Problem to solve: Each line from the one containing "Where should I click to: Click the play.chainoflegends.com" through the end of the entries below should be transcribed exactly, and no other line.
--- Data for this task ---
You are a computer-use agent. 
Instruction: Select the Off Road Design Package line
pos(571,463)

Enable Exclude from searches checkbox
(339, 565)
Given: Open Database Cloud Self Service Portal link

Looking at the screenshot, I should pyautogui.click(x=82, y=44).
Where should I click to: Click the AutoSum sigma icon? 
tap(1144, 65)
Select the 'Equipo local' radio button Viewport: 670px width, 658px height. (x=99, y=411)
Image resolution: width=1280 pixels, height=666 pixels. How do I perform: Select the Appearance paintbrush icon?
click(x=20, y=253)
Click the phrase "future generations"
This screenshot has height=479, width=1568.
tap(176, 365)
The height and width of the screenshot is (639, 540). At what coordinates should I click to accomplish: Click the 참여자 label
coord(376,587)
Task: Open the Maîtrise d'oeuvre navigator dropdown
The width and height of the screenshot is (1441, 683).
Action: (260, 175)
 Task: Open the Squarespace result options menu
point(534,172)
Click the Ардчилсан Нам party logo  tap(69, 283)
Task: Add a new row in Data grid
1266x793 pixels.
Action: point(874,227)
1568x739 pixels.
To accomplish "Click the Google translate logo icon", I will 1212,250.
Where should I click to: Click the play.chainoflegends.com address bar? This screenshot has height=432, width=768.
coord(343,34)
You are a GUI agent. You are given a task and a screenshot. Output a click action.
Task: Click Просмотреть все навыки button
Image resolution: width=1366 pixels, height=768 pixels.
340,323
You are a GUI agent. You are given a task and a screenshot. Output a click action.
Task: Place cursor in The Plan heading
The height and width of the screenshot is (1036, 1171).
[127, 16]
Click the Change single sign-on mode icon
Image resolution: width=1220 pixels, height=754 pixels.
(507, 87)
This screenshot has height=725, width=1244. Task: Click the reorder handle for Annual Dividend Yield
---
Your response:
Where should I click to: Click the play.chainoflegends.com address bar? This screenshot has height=432, width=768.
coord(343,34)
You are a GUI agent. You are given a task and a screenshot. Output a click action.
Task: Click Просмотреть все навыки button
Image resolution: width=1366 pixels, height=768 pixels.
340,323
You are a GUI agent. You are given a task and a screenshot. Output a click action.
Task: Place cursor in The Plan heading
The height and width of the screenshot is (1036, 1171).
[127, 16]
Click the Change single sign-on mode icon
Image resolution: width=1220 pixels, height=754 pixels.
(507, 87)
This screenshot has height=725, width=1244. Task: Click the reorder handle for Annual Dividend Yield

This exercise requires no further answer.